Datum uitspraak: 27 februari 2014
AFDELING
BESTUURSRECHTSPRAAK
Uitspraak met toepassing van artikel 8:54, eerste lid, van de Algemene wet bestuursrecht op het hoger beroep van:
de staatssecretaris van Veiligheid en Justitie,
appellant,
tegen de uitspraak van de voorzieningenrechter van de rechtbank Den Haag, zittingsplaats Arnhem, van 14 januari 2014 in zaken nrs. 13/31967 en 13/31971 in het geding tussen:
[de vreemdeling]
en
de staatssecretaris.
Procesverloop
Bij besluit van 16 december 2013 heeft de staatssecretaris, voor zover thans van belang, een aanvraag van de vreemdeling om hem een verblijfsvergunning asiel voor bepaalde tijd te verlenen afgewezen. Dit besluit is aangehecht.
Bij uitspraak van 14 januari 2014 heeft de voorzieningenrechter, voor zover thans van belang, het daartegen door de vreemdeling ingestelde beroep gegrond verklaard, dat besluit vernietigd en bepaald dat de staatssecretaris een nieuw besluit op de aanvraag neemt met inachtneming van hetgeen in de uitspraak is overwogen. Deze uitspraak is aangehecht.
Tegen deze uitspraak heeft de staatssecretaris hoger beroep ingesteld.
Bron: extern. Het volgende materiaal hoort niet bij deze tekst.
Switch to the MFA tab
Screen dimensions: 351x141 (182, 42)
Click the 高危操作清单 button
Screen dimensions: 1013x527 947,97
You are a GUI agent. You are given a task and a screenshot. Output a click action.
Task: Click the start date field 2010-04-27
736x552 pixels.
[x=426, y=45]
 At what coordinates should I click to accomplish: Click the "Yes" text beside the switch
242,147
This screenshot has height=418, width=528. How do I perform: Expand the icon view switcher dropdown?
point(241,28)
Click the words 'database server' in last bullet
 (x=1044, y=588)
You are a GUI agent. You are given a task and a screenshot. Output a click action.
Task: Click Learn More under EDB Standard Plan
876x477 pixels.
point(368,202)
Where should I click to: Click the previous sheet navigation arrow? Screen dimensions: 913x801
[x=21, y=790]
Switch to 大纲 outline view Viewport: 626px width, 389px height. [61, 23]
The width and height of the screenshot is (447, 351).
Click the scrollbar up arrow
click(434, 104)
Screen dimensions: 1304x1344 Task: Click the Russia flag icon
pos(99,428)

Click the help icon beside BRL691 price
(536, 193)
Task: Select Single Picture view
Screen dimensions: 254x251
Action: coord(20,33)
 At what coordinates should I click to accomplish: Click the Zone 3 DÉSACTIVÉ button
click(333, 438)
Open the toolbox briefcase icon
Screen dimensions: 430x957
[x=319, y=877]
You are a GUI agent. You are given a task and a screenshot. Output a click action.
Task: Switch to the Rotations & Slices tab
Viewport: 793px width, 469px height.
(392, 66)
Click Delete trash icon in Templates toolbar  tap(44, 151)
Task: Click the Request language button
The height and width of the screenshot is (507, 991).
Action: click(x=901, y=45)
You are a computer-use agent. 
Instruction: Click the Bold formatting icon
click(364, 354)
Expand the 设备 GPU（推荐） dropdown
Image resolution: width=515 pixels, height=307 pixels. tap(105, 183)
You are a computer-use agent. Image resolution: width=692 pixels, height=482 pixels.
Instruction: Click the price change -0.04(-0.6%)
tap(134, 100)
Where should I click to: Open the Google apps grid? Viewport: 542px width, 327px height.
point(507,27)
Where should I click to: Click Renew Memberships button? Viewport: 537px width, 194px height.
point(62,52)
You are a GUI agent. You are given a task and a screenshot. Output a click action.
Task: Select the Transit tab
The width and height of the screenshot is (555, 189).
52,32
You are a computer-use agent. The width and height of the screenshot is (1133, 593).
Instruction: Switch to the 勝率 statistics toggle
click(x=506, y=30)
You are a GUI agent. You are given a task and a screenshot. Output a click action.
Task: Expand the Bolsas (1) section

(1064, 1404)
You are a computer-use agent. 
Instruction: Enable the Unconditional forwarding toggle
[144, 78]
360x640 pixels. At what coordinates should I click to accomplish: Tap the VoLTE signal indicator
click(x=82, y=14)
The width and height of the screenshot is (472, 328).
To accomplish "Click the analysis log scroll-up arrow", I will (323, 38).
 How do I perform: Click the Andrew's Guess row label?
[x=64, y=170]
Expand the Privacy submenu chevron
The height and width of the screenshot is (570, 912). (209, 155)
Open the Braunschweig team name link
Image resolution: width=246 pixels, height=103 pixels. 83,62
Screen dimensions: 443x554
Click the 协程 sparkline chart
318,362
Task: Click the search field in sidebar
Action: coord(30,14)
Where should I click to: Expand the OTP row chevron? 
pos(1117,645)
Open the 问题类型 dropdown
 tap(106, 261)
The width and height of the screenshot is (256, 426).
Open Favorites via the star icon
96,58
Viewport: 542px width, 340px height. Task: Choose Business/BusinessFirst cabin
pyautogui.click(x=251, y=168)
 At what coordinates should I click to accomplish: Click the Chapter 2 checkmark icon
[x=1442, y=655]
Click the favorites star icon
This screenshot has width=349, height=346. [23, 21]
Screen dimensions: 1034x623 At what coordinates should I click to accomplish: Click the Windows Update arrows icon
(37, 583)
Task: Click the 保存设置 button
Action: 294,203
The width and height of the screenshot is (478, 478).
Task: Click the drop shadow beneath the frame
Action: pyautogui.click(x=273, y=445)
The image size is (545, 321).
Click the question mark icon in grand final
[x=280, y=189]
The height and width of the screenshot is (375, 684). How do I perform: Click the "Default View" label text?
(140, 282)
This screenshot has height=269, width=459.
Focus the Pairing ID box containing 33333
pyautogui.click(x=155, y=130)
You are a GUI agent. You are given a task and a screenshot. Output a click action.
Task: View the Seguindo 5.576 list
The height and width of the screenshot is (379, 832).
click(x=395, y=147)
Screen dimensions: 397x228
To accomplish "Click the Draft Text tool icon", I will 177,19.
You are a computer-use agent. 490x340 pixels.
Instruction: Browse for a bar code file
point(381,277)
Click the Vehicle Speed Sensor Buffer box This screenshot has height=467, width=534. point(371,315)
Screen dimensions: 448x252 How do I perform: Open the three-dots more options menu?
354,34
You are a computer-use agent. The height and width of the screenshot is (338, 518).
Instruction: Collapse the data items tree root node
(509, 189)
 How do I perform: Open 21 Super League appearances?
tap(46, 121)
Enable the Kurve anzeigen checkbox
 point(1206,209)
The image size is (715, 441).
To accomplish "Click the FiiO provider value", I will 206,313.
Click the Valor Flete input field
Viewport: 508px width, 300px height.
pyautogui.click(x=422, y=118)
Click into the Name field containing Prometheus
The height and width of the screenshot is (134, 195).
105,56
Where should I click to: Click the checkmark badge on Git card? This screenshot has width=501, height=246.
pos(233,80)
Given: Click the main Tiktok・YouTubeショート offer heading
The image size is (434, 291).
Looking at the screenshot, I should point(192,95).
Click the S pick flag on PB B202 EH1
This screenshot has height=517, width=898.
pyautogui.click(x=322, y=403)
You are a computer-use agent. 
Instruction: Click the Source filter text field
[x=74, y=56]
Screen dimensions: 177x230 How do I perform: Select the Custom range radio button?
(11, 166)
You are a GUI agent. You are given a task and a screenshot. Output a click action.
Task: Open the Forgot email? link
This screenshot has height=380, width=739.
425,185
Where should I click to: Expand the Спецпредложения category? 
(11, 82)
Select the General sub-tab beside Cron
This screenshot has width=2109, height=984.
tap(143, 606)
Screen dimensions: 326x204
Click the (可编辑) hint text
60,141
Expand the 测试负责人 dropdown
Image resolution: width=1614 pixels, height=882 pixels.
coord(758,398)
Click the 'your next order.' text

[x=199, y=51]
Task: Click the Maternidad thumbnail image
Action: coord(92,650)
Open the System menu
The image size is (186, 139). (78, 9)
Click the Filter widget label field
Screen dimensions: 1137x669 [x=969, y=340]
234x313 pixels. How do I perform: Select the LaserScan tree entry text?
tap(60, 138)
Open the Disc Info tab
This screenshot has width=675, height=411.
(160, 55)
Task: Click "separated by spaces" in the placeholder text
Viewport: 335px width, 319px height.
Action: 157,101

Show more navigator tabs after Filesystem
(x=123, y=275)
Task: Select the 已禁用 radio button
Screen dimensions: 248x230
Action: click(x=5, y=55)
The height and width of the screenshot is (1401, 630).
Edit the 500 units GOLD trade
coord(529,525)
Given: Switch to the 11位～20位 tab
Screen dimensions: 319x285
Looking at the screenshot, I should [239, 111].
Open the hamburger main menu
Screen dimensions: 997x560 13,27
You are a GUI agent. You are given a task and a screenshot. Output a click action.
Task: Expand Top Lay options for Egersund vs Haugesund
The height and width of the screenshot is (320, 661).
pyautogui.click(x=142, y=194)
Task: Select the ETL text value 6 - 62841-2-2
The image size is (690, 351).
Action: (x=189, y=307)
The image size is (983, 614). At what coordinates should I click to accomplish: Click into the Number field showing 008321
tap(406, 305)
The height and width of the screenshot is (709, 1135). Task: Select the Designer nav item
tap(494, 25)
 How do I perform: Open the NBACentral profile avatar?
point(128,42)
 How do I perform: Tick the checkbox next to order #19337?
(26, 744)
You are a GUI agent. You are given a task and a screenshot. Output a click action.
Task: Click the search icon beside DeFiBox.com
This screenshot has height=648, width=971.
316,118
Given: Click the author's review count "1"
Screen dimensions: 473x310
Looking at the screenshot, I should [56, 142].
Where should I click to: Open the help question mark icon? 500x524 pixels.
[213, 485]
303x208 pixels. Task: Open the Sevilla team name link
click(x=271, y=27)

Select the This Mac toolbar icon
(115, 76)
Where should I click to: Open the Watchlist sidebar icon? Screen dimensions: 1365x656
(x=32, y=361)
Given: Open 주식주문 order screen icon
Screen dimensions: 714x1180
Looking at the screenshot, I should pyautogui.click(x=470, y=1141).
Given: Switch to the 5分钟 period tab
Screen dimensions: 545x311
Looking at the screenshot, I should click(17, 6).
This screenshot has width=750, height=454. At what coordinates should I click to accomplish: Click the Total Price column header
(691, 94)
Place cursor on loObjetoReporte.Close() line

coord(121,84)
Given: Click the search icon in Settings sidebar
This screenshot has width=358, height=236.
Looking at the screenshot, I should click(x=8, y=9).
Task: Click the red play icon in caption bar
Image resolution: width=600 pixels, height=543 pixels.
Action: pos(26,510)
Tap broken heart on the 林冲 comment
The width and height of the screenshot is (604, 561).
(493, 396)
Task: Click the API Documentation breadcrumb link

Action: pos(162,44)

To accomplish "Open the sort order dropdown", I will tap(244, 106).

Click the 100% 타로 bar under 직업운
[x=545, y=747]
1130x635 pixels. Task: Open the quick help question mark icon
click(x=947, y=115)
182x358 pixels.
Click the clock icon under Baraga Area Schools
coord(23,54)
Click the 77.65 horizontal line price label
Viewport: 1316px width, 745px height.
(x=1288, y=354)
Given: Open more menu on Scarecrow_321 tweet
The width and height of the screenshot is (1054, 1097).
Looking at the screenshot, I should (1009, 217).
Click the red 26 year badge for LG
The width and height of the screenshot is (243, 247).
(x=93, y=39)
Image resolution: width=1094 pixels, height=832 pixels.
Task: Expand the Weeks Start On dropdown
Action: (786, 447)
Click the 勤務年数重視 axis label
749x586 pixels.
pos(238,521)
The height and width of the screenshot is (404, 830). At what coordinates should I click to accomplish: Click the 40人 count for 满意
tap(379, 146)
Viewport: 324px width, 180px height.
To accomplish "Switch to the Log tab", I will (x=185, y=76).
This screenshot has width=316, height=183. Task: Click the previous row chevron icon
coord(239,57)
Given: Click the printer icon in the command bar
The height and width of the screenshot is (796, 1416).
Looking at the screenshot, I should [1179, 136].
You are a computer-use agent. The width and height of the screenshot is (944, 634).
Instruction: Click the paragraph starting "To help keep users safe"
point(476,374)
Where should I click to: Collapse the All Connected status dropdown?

Het hogerberoepschrift is aangehecht.
De vreemdeling heeft een verweerschrift ingediend.
Vervolgens is het onderzoek gesloten.
Overwegingen
1. De staatssecretaris betoogt in de grief dat de voorzieningenrechter ten onrechte heeft overwogen dat hij ondeugdelijk heeft gemotiveerd dat voor de vreemdeling, een afgewezen asielzoeker uit Zuid-Darfur, een veilig vestigingsalternatief bestaat. Door zijn oordeel te baseren op de informatie uit het algemeen ambtsbericht van de minister van Buitenlandse Zaken inzake Sudan van oktober 2013 heeft de voorzieningenrechter volgens de staatssecretaris niet onderkend dat uit dat ambtsbericht niet blijkt dat iedere naar Sudan terugkerende asielzoeker problemen zal ondervinden en dat hij zich terecht op het standpunt heeft gesteld dat een vreemdeling elders in Sudan een vestigingsalternatief heeft.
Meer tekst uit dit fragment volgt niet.